Les sondages montrent que ces politiciens sont en phase avec l’opinion publique : 91 % des personnes interrogées souhaitent réduire la dépendance du Canada vis-à-vis des États-Unis, selon un sondage réalisé dimanche et lundi par Angus Reid.
Le sondage a également révélé une augmentation de 10 points de pourcentage depuis décembre du nombre de personnes se déclarant “très fières” d’être canadiennes, ainsi qu’une hausse similaire du pourcentage de Canadiens affirmant ressentir “un profond attachement émotionnel au Canada.”
Lors d’un événement de campagne à Windsor, en Ontario, Mark Carney, ancien gouverneur de la Banque du Canada et de la Banque d’Angleterre, qui est également candidat pour succéder à M. Trudeau, a déclaré avoir parcouru le pays pour rallier du soutien à sa campagne. Il a constaté que l’attitude des Canadiens envers les États-Unis était “d’abord marquée par la confusion et la perplexité.”

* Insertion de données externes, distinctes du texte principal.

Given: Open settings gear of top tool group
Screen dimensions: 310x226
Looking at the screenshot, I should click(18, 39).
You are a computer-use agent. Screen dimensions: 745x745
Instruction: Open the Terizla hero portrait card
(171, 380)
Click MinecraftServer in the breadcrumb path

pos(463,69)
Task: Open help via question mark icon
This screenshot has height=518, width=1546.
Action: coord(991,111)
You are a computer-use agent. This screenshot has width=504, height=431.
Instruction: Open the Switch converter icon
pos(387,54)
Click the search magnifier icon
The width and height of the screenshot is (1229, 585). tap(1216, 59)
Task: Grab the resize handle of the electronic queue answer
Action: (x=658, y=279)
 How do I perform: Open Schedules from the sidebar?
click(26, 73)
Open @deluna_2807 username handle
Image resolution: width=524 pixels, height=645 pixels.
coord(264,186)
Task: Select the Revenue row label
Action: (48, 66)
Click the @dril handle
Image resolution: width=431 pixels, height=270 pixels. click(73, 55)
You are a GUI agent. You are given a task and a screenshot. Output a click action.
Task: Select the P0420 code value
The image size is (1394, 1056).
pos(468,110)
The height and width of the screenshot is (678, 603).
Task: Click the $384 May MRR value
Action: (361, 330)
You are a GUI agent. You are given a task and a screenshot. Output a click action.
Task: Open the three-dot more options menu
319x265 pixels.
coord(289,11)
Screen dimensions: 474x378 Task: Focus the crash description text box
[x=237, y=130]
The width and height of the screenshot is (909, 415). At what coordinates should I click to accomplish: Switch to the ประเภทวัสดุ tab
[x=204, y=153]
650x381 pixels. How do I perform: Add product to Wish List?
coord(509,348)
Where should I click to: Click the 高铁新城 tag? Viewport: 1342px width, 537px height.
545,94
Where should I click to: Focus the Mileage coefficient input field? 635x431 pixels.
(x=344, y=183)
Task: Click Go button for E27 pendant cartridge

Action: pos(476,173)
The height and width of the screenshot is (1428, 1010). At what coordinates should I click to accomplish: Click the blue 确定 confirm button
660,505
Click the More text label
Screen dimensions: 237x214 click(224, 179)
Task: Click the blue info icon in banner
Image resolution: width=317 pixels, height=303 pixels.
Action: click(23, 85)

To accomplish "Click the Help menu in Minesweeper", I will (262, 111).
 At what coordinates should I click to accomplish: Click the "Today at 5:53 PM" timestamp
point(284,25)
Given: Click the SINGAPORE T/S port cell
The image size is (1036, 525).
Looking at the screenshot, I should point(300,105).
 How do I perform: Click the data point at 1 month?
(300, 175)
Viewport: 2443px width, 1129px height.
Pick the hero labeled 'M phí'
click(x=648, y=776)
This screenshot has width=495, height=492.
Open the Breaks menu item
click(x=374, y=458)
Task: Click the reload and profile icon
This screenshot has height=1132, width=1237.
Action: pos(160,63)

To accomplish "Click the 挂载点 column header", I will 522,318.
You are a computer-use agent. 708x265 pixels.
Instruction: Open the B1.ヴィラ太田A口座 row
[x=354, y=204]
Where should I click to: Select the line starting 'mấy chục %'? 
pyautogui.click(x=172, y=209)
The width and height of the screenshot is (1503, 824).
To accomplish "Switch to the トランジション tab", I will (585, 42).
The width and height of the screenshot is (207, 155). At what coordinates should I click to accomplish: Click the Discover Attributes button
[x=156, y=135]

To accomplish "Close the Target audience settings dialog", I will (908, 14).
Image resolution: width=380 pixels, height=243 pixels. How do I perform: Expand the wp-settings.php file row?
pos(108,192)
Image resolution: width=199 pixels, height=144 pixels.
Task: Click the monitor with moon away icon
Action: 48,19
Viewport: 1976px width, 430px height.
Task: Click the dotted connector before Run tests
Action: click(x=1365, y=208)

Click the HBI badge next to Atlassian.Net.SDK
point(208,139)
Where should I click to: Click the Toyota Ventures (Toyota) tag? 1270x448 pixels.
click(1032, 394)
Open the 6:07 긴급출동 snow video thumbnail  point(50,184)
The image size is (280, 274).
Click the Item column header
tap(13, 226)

Mais de plus en plus, a-t-il ajouté, il y a “un véritable enthousiasme et une énergie pour aller de l’avant selon nos propres termes, parce que nous ne voulons pas nous réveiller chaque matin et devoir consulter les réseaux sociaux pour savoir comment notre pays est affecté.”
“Je me sens vraiment trahi”
La perspective de voir des milliers de travailleurs de l’automobile licenciés si la menace de M. Trump d’un tarif de 25 % est finalement mise en œuvre suscite la peur chez de nombreuses personnes à Windsor, le cœur de l’industrie automobile canadienne, situé juste en face de Détroit.
Et cela a même ébranlé certains Canadiens qui soutenaient autrefois M. Trump — une minorité de la population, selon les sondages.
Joe Butler, un camionneur qui transporte chaque jour des voitures et des camions neufs depuis une usine appartenant au constructeur automobile Stellantis, le plus grand employeur de Windsor, fait partie des nombreux Canadiens ayant des liens familiaux avec les États-Unis.
Ses arrière-grands-parents ont quitté les États-Unis pour s’installer en Alberta, dans l’Ouest canadien, où certains de ses parents éloignés sont encore éleveurs, avant que son grand-père ne déménage vers l’Ontario.
Pendant les vacances scolaires d’été, M. Butler accompagnait son père, camionneur longue distance, lors de ses trajets aux États-Unis.
“En grandissant, j’adorais la culture américaine : les gens, le mode de vie, les paysages”, a déclaré M. Butler, dont le chargement se compose généralement de véhicules assemblés dans les usines Stellantis au Mexique et aux États-Unis.
La promesse de M. Trump de reconstruire l’Amérique a trouvé un écho en lui.
“Je le soutenais à 100 % en tant que Canadien”, a affirmé M. Butler.
“Maintenant, je secoue juste la tête et je me demande : où vas-tu ?”, a-t-il déclaré. “Tu viens de nous donner un coup de pied en plein dans les parties. C’est effrayant.”
Si l’industrie automobile s’arrête, M. Butler a une petite entreprise de livraison de bière, de vin et de spiritueux sur laquelle il peut compter pour générer un revenu. Mais, a-t-il ajouté, la plupart de ses amis et membres de sa famille n’ont pas cette option.
M. Butler, qui fait les courses pour sa famille, boycotte désormais les produits fabriqués aux États-Unis. Il veut que le Canada trouve un moyen de réduire au maximum sa dépendance aux États-Unis.
“Je me fiche qu’ils ferment la frontière, nous pouvons vivre par nous-mêmes”, a-t-il affirmé. “J’aime toujours l’Amérique, et mon travail dépend de son économie. Mais maintenant, je me sens vraiment trahi.”